Dive Brief:
- BBQ Holdings, parent company of Famous Dave's, is opening a new upscale barbecue concept with pitmaster Travis Clark called Clark Crew BBQ. The first location opened on Monday in Oklahoma City, Oklahoma, according to a press release posted on Restaurant News.
- This concept will be the first of several that BBQ Holdings is launching before the end of 2019.
- Clark has partnered with BBQ Holdings since 2018, focusing on improving Famous Dave's food quality and consistency.
Dive Insight:
The planned new concepts will be part of BBQ Holdings, which was created in September from the original Famous Dave's of America for the main purpose of evolving one brand into a multi-branded restaurant company. Clark Crew BBQ is the first of these new concepts. BBQ Holdings is also experimenting with a smaller-format, fast casual version of Famous Dave's in Tucson, Arizona.
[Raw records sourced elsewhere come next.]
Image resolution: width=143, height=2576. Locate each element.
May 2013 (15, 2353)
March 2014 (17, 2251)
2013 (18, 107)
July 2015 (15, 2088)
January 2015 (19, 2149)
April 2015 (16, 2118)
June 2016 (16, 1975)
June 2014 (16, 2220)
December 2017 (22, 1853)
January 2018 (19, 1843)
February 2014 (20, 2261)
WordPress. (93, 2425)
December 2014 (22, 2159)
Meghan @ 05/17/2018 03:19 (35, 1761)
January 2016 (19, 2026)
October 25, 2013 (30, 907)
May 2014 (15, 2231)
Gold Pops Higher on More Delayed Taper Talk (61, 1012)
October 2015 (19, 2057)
Also, the company is testing ghost kitchens in California and Michigan to serve fried chicken and burgers and virtual kitchens focused on off-premise and catering.
Currently, BBQ Holdings has three brands with 128 locations in 33 states, but that number will be higher by Jan. 1 thanks to its new concepts. What that specific number looks like, or what those new concepts are, is unknown at this time. But based on the holding company's name, they will also likely be barbecue-based and smaller formats. The Star Tribune reports that a new, smaller-format, bar-centric concept will open in the Minneapolis market by the end of the year, for example, with additional compact units in Provo, Utah, and Atlanta.
Multi-brand restaurant companies, like Yum Brands, Inspire Brands and Restaurant Business International, are becoming more common as competition intensifies and the space saturates. Such companies enable diversified restaurant brands to leverage resources and infrastructure to gain more efficiencies.
Such efficiencies could come in handy for BBQ Holdings. The company's system sales have dropped by 17% over the past two years, according to Restaurant Business. However, its most recent quarter showed a glimpse that the company's turnaround plan, including its focus on off-premise channels, might be working, yielding a 7% jump in same-store sales. Off-premise now makes up 53% of sales with 33% from to-go and 20% of sales from delivery. It seems like the company's attention to smaller-format, delivery-friendly concepts may be providing a tailwind, so it's no wonder the company wants to accelerate its portfolio.